* _Task_:
Everything from the line that contains "Where should I" through the last line below should be transcribed exactly, except the pictures.

* _Dataset records_:
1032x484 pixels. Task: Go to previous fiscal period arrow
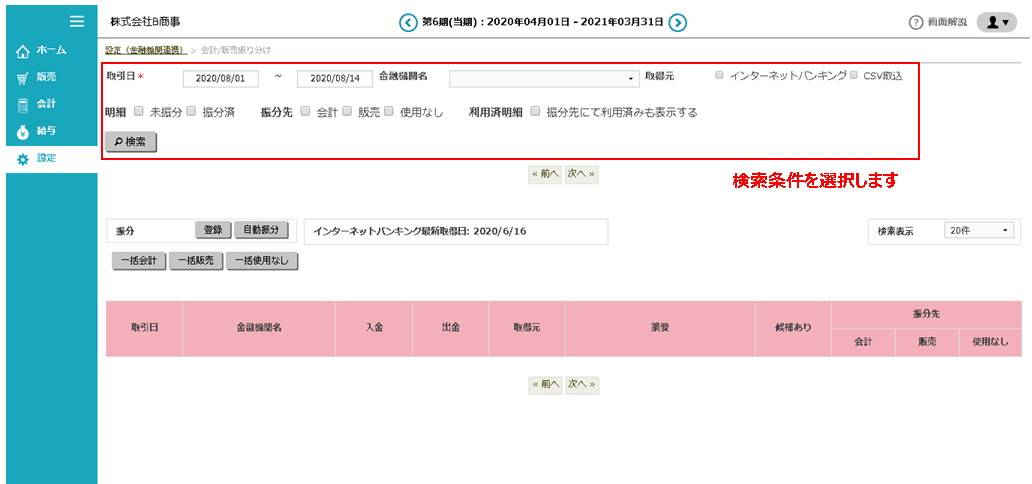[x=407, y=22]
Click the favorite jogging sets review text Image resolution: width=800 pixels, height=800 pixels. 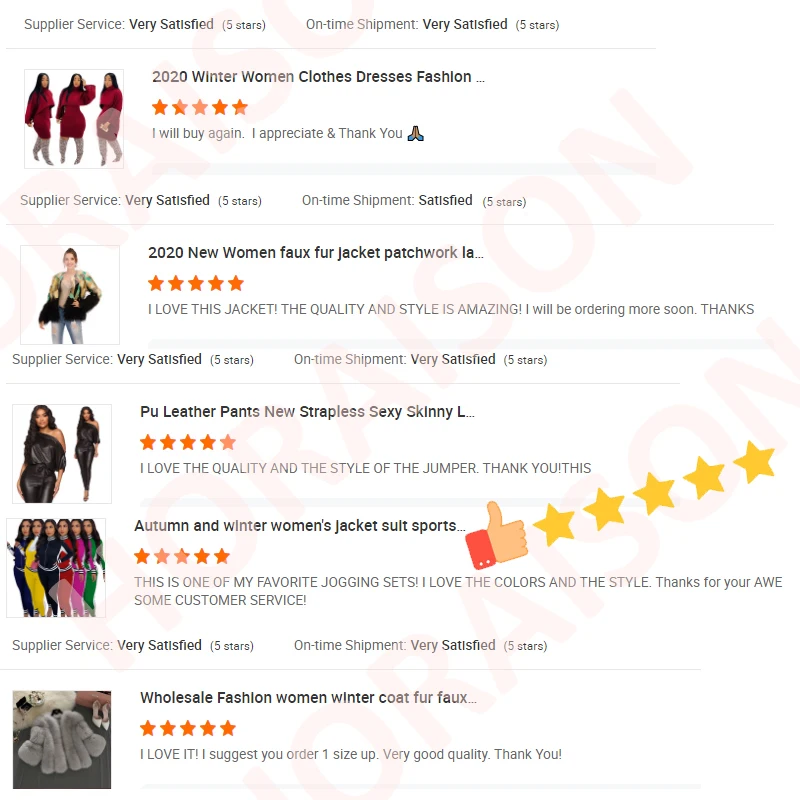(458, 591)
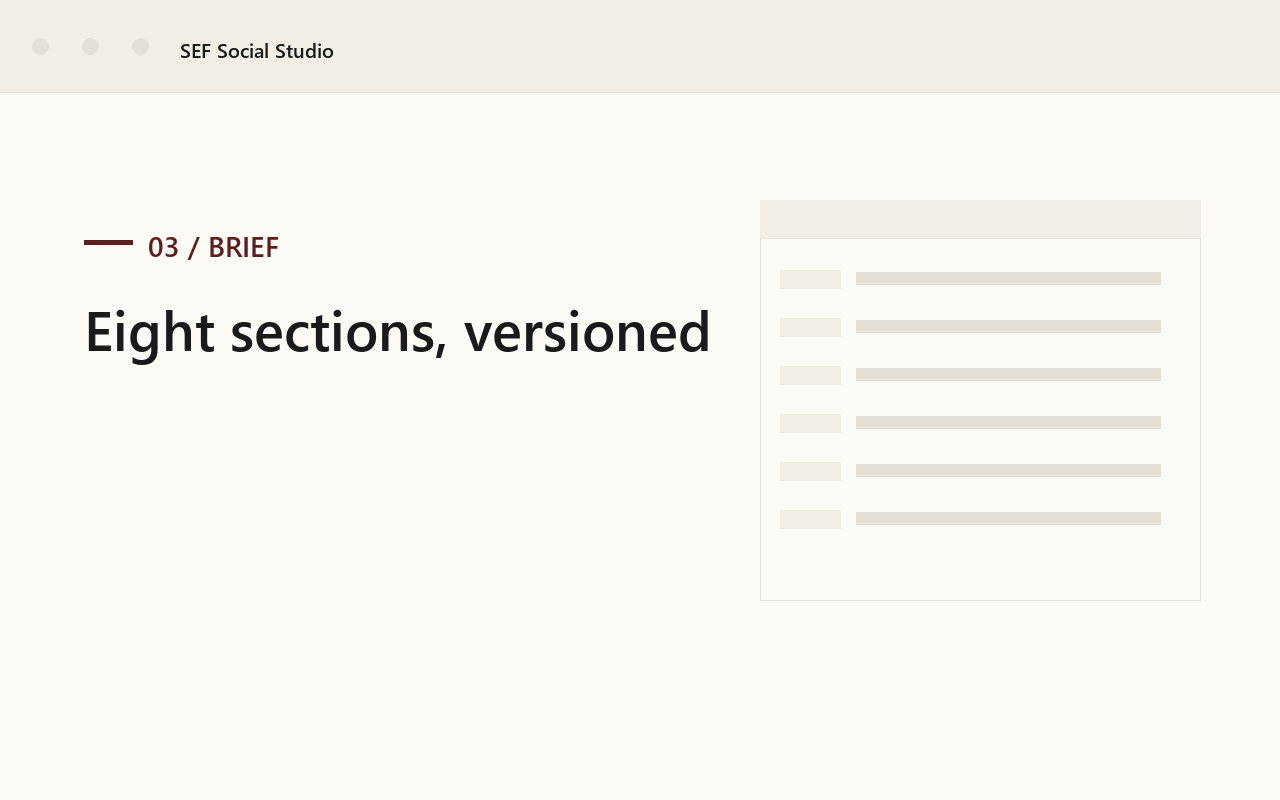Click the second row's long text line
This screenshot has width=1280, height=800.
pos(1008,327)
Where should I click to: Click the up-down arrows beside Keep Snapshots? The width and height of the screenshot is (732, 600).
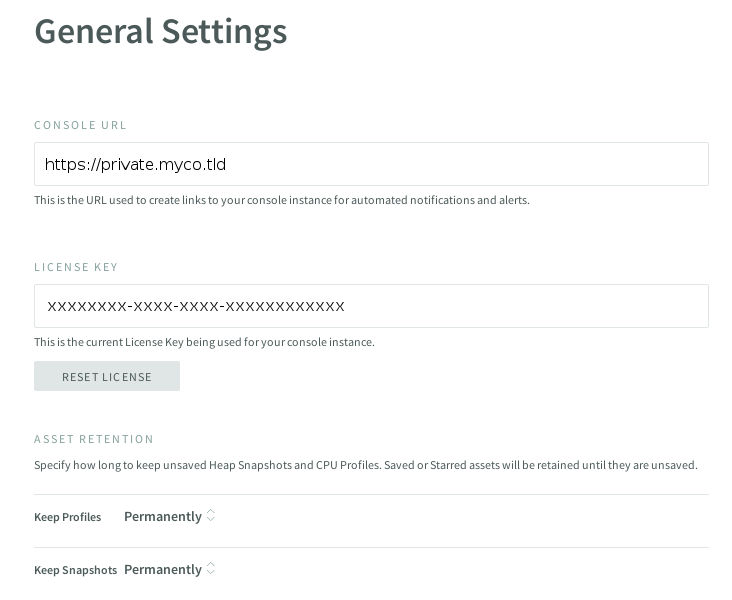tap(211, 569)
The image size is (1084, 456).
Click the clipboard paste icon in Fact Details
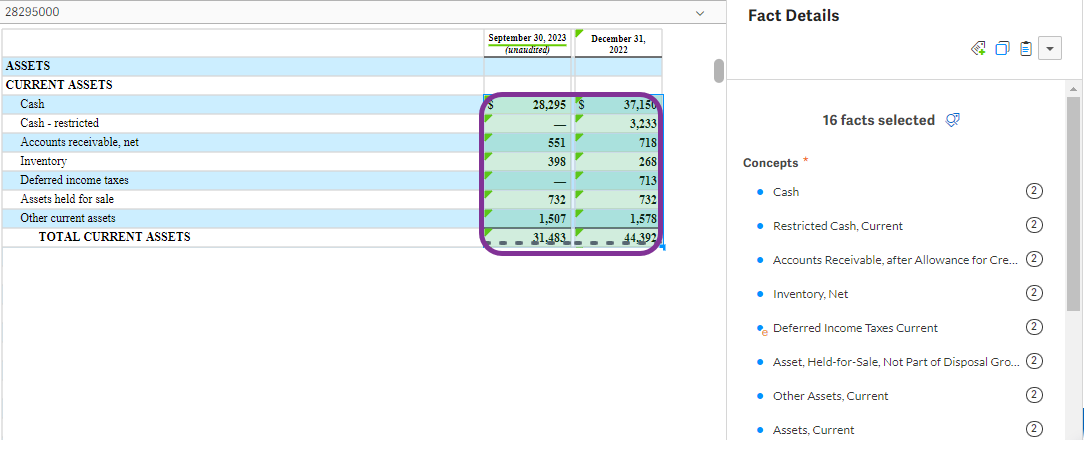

* _Written answer_:
Where should I click to: Click the up-down arrows beside Keep Snapshots? The width and height of the screenshot is (732, 600).
tap(211, 569)
The image size is (1084, 456).
Click the clipboard paste icon in Fact Details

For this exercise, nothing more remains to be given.